## ASSIGNED TASK
I'd like the entire listing output verbatim, apart from the pictures.
□ □ □ □
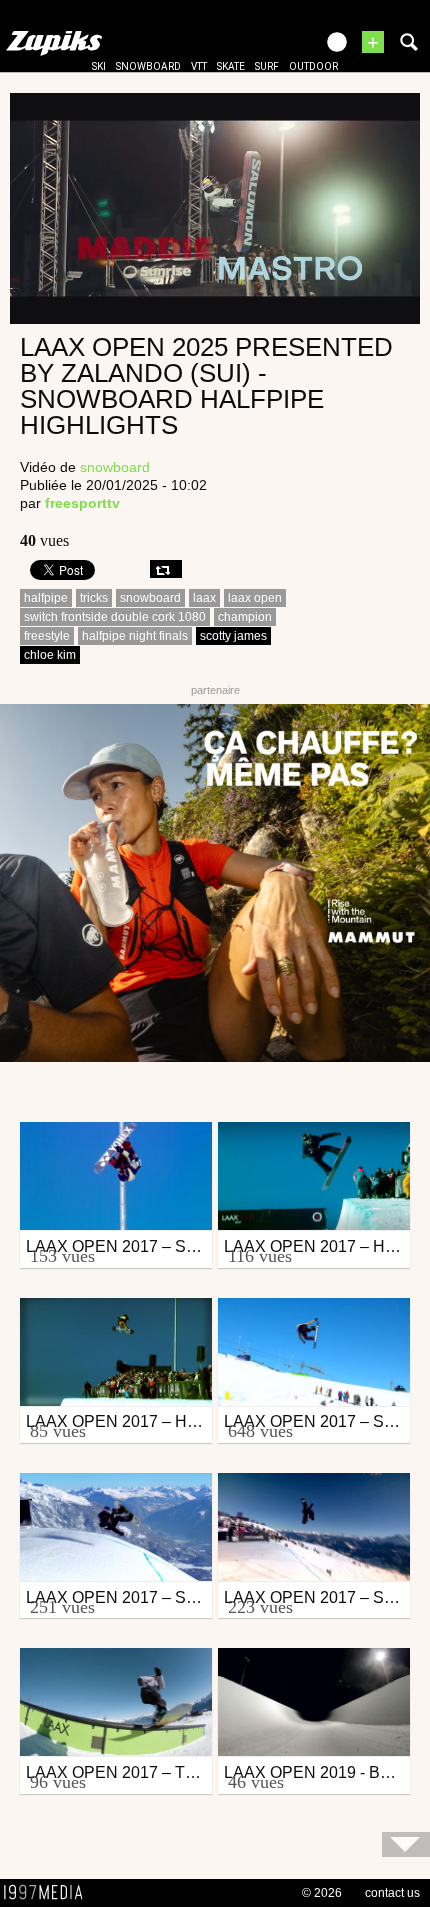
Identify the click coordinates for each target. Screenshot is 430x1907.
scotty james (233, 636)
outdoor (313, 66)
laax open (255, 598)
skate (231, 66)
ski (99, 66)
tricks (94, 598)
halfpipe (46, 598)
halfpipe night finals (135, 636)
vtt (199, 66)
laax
□ □ □ □
## TASK SOLUTION
Identify the click coordinates for each target. Screenshot is 430x1907.
scotty james (233, 636)
outdoor (313, 66)
laax open (255, 598)
skate (231, 66)
ski (99, 66)
tricks (94, 598)
halfpipe (46, 598)
halfpipe night finals (135, 636)
vtt (199, 66)
laax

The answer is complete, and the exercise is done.